Inscription tools provide the range of differences and contrasts that a designer might employ to significant effect. And the material substrates offer a different set of affordances and constraints. For carved stone, the depth of a line might be significant. This same “depth” would need to be portrayed differently with pen on paper (e.g. the boldness or thickness of strokes). On the other hand, paper is much more portable than stone. Stone is much more permanent.
These considerations are not specific to diagrams. They apply to all forms of writing. My appreciation in diagrams stems from a wider interest in the visual possibilities of written communication. Diagrams are a form of writing that communicate relations through layout and spatial organization. Lines, shapes, and visual patterns replace the formalities of linguistic grammar. In this regard, diagrams operate as “mythograms,” a form of writing that presents information non-linearly and multidimensionally. The term mythogram was introduced by André Leroi-Gourhan to describe paleolithic cave paintings. Later, Jacques Derrida adopted it as part of a general grammatology (the science of writing and graphic systems). The mythogram, like a diagram, can be read in multiple directions.
I like the mythogram concept because it reminds us that all writing begins in empty space. Meaning arises as we trace lines across that space. The lines carve shapes and the organization of shapes communicates with the reader. This material act approximates the appareil of Jean-Louis Déotte. The diagrammatic line represents a physical technique for dividing space. But it also represents the thinking process, which decides how to divide that space. These considerations are particularly relevant in digital environments, where designers speak of data spaces and information architectures. The digital screen opens vast new possibilities for the communicative design of visual space. As a result, we are seeing a resurgence of diagrammatic thinking and diagrammatic design. And the critical study of diagrams has much to offer the contemporary information landscape.
I often think of writing in general, and diagrams more specifically, as two-dimensional representations, but that is not necessarily the case. The digital screen is very good at representing a 2.5 dimensional structure: a two-dimensional image built of overlapping layers. I play with this idea in my unmixing project, but it has also haunted Diagrammatica. The crossed-out word is a good example. For a long time, I couldn’t decide whether or not to include Martin Heidegger’s crossed out "

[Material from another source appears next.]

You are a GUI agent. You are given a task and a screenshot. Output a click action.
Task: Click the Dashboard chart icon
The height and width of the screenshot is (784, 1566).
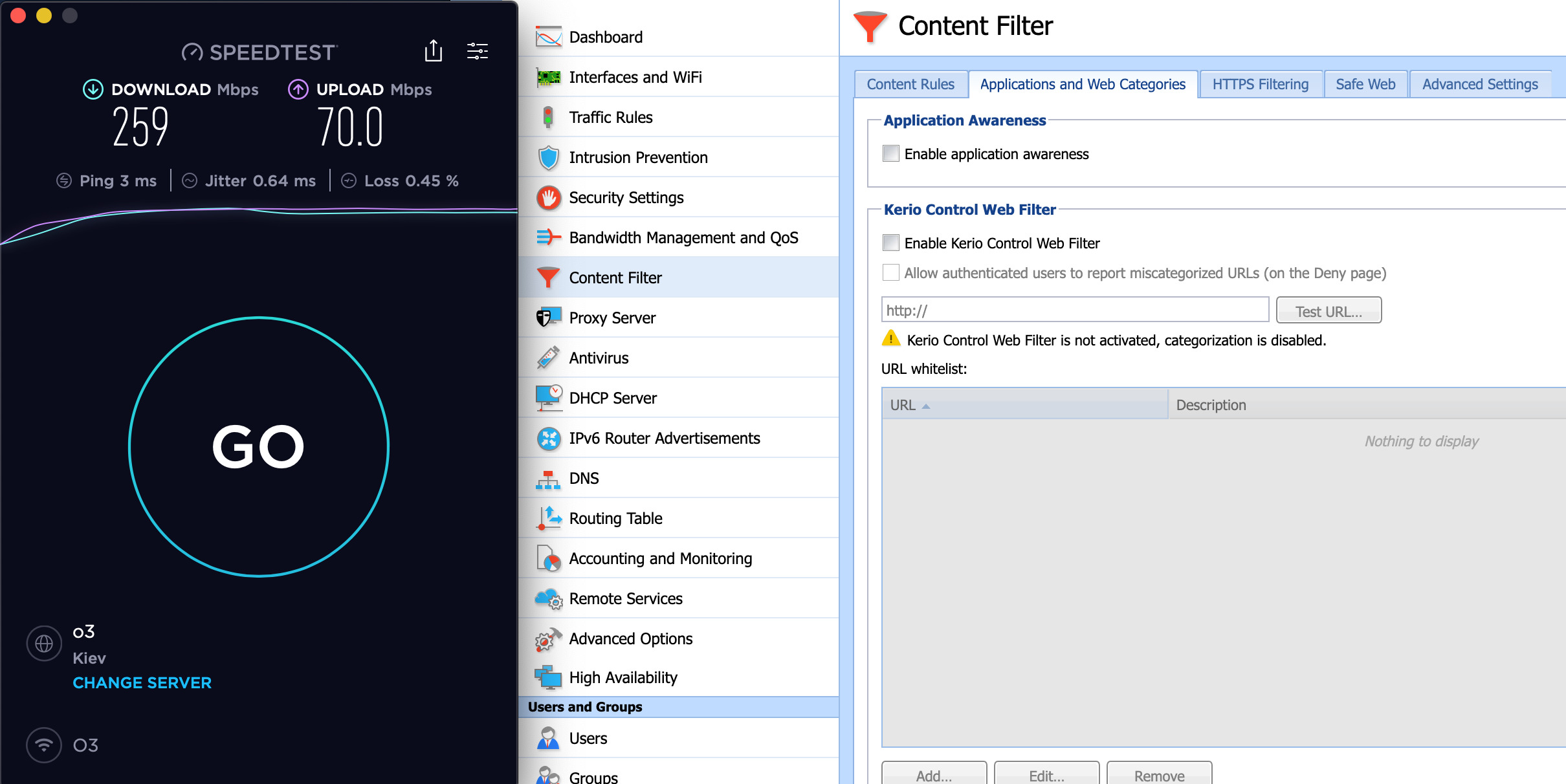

Being" in Diagrammatica. The concept is simple: whenever we talk about what something “is” we must use words and concepts that “are not” the thing itself. Hence, Heidegger x’s out the term Being (the German Sein):The diagrammatic and material question arises since Heidegger uses an X rather than a simple line. And as simple as this act is, it remains a very difficult thing to represent as text. When you see Heidegger’s " Sein" online, the word is usually presented with an image (as I did above). But more significantly, the crossed out word opens the material space of writing to a range of new possibilities. Heidegger employs the spatial relation of above/below to significant ends: the word is below the X. Derrida is especially fond of this mark and develops the concept as “sous rature” (under erasure). For diagram design, the layering of lines opens another set of questions: whether a line of relation passes above, below, or through another line can be very significant. Lines signify routes of movement and thought and the paths of those routes inform how the diagrammatic tool can be used.
As a final note, the material construction of diagrams can be particularly useful in a global and multilingual world. Diagrams communicate through minimal text and lines of connection. In translating the diagram from one language to another, the lines remain the same. Only the text elements require translation. This can reduce problems that arise in attempting to translate the idiom of one language into another. The key component of the diagram—its structure and spatial relation—can be preserved across linguistic translations. And since the diagram is a tool for thought rather than an end in itself, the words can be easily swapped. If one word or translation causes trouble, it can be replaced with another term without having to rewrite the entire diagram.